Residents met with state and local officials at a town hall meeting in the auditorium of Frederick High School on Tuesday. 

The meeting began with a moment of silence for the driver killed in the crash on March 4. The tanker, filled with what one panelist described as gasoline, ruptured and exploded after the driver hit a tree on a portion of Route 15 that comes very close–too close, many believe–to homes.

“It was the scariest thing I’ve ever seen,” one member of the community said. “We’ve seen that it’s not safe.
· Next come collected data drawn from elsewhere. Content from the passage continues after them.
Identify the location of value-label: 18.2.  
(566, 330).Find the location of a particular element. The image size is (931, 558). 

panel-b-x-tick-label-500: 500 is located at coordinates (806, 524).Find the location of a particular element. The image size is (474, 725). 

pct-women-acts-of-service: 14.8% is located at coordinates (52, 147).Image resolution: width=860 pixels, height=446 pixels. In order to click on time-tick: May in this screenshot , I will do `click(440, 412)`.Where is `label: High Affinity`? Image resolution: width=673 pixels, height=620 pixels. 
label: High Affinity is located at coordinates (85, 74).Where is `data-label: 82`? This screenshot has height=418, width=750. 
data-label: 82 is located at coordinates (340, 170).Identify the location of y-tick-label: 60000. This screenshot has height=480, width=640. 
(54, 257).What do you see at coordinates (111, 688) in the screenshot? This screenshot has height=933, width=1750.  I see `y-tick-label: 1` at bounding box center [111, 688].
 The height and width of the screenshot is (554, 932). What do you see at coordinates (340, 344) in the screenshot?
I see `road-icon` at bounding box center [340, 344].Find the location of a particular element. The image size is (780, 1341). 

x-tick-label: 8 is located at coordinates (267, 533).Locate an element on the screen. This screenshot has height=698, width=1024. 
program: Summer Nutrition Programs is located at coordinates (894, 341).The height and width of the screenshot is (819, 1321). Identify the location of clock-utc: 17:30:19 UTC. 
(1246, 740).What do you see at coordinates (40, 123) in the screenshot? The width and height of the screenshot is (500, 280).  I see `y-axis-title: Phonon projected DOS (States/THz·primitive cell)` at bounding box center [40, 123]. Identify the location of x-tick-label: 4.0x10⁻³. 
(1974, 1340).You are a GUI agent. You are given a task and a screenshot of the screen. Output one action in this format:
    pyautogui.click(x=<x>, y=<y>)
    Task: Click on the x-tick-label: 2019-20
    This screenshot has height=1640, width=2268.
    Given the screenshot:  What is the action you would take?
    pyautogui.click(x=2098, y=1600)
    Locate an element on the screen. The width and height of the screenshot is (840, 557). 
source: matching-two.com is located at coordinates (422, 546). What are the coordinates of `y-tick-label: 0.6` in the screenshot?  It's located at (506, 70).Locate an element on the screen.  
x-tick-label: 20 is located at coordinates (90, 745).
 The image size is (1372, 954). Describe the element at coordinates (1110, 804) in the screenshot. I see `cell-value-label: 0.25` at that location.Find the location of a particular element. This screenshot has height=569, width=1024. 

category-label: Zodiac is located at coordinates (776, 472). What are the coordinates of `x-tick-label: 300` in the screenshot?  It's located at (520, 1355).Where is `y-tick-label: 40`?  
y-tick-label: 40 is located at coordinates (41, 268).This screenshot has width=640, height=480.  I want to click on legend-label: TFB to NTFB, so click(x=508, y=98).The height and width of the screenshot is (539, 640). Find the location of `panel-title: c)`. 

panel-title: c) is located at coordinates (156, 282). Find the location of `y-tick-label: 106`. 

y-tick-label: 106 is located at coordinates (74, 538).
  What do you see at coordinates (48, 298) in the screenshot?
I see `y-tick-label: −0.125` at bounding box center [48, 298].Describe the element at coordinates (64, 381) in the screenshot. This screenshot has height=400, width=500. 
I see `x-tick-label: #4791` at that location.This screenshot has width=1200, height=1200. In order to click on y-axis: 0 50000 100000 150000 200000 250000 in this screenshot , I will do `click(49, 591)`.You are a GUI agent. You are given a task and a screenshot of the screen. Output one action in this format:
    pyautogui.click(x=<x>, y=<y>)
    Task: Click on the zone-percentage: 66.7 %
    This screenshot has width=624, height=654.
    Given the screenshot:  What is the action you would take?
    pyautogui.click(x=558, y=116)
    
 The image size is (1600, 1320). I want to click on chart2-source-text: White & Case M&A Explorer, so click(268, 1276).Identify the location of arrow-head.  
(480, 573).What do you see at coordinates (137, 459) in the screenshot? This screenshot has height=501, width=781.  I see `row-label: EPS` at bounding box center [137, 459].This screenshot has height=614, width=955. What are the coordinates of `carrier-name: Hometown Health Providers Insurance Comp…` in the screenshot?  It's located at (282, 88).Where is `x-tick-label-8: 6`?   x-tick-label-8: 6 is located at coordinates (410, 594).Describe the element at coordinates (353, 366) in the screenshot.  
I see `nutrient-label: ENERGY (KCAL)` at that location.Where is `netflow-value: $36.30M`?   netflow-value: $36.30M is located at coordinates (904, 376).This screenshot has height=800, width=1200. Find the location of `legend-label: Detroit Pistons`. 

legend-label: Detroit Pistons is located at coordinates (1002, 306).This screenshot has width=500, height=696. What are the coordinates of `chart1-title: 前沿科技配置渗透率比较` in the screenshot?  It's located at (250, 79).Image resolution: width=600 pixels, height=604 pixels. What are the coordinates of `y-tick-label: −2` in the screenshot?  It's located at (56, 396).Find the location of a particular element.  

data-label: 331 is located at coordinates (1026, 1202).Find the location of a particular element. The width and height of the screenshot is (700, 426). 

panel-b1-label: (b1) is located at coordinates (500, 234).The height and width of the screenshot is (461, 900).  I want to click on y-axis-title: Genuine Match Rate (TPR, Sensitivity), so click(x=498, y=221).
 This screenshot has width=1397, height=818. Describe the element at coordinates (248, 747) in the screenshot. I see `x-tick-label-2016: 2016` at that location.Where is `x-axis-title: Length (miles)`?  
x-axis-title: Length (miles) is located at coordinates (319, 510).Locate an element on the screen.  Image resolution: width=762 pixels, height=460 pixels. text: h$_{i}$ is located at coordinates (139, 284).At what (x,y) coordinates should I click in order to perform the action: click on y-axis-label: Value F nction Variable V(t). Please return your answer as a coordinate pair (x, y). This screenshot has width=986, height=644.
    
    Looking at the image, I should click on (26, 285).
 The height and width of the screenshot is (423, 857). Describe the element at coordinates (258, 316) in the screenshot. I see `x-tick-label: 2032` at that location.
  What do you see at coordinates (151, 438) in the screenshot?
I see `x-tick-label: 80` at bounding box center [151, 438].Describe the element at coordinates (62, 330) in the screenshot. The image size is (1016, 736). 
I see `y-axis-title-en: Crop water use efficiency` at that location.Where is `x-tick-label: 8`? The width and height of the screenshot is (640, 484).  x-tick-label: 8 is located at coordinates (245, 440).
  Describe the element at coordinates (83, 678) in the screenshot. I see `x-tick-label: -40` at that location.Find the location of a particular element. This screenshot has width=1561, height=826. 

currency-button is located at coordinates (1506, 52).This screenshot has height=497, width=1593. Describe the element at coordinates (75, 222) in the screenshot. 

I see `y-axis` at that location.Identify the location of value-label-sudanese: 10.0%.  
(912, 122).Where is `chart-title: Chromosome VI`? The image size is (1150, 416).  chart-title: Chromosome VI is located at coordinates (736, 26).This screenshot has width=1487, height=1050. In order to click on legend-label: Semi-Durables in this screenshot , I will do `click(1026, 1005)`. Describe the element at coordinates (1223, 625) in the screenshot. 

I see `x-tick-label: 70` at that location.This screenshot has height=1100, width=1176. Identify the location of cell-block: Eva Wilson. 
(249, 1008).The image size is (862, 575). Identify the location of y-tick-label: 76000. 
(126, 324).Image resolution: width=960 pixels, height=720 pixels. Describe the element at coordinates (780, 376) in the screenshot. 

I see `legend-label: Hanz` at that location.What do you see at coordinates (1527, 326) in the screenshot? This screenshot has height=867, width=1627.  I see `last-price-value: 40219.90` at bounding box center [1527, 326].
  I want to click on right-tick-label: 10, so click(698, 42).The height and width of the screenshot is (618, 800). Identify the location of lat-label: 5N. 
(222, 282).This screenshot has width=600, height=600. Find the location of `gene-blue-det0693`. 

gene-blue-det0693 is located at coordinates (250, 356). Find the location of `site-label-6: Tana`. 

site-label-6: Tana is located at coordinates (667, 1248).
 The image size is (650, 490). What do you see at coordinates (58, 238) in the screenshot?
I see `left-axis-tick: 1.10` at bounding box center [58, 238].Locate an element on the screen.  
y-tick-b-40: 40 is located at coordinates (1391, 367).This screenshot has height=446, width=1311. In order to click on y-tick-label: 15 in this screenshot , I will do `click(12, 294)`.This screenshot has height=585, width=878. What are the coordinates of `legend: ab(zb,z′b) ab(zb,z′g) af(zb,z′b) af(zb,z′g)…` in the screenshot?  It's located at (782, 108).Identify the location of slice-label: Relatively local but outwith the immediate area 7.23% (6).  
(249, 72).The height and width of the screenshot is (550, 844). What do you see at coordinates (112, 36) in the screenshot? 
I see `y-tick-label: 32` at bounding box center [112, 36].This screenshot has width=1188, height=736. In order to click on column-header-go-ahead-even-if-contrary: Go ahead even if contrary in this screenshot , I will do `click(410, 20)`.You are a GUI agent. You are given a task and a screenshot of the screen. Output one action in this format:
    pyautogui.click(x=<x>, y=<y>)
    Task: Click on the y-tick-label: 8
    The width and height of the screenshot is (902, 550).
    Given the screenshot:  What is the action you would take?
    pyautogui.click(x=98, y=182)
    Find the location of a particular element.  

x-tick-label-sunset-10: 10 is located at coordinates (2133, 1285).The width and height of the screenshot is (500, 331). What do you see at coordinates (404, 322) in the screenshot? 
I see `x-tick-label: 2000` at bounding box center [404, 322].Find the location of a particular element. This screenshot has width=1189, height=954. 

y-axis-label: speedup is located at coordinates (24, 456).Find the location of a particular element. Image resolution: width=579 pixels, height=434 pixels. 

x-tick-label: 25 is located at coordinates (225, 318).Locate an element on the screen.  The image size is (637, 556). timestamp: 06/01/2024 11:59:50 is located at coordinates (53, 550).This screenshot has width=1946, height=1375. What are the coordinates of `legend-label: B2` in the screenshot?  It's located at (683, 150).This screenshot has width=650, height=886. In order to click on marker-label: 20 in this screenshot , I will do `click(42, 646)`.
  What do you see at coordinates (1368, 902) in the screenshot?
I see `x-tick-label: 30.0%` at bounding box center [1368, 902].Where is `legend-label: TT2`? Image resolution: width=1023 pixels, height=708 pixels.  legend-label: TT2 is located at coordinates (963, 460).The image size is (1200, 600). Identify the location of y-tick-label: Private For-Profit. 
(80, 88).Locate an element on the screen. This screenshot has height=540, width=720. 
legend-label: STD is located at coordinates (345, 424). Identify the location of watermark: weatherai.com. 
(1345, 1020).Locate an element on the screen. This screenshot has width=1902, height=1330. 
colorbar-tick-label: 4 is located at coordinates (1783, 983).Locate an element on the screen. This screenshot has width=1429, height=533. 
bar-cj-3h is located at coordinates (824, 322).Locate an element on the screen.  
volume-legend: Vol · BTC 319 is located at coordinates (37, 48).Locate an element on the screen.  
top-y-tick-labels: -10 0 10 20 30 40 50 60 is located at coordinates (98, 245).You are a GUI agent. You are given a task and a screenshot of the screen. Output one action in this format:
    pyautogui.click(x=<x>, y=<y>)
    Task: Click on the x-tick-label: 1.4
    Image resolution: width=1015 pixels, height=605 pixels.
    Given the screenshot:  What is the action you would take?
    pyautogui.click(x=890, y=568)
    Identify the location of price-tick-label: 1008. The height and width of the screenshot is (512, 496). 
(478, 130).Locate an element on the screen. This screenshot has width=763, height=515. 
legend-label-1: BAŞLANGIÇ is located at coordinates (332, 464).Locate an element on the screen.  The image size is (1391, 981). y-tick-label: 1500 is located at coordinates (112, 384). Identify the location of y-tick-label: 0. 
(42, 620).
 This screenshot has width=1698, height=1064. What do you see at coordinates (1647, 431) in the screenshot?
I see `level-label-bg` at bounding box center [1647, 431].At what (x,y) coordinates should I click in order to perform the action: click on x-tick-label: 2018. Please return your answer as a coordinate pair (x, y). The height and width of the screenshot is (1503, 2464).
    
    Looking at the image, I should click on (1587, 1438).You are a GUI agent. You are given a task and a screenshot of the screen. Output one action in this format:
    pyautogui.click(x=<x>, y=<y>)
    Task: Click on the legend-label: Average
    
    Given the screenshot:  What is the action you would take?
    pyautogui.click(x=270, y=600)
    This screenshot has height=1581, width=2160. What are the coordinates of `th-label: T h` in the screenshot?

So starting at [Route] 26, slow down that traffic to 40 mph… and make everybody go slower.”

Clean-up of the flammable fuel that spilled into storm drains is underway.

Andrew Radcliffe of the Maryland Department of Transportation announced that a short term safety improvement at the crash site will be put in place this weekend.

“What we did come up with recently and we’re going to move to install as early as Sunday night is a traffic barrier or guardrail,” Radcliffe said.  

He added that longer term safety improvements will now be fast-tracked. 

“[With] federal funds we were able to fund the U.S. 15 widening project. That will add a third lane in each direction of U.S. 15,” Radcliffe said. “And what that will also do is look at the… feasibility of noise barriers along 15 throughout all these communities that are close to the road.”

Lee Redmond, who lives on Schley Avenue near where the truck exploded, said she believes it’s vital for safety improvements to address both sides of Route 15.

“I want them to know that it’s not just the northbound side of 15 that has a problem, it’s also southbound,” she said. 

Residents praised emergency response crews, but several asked that communication be improved in the future.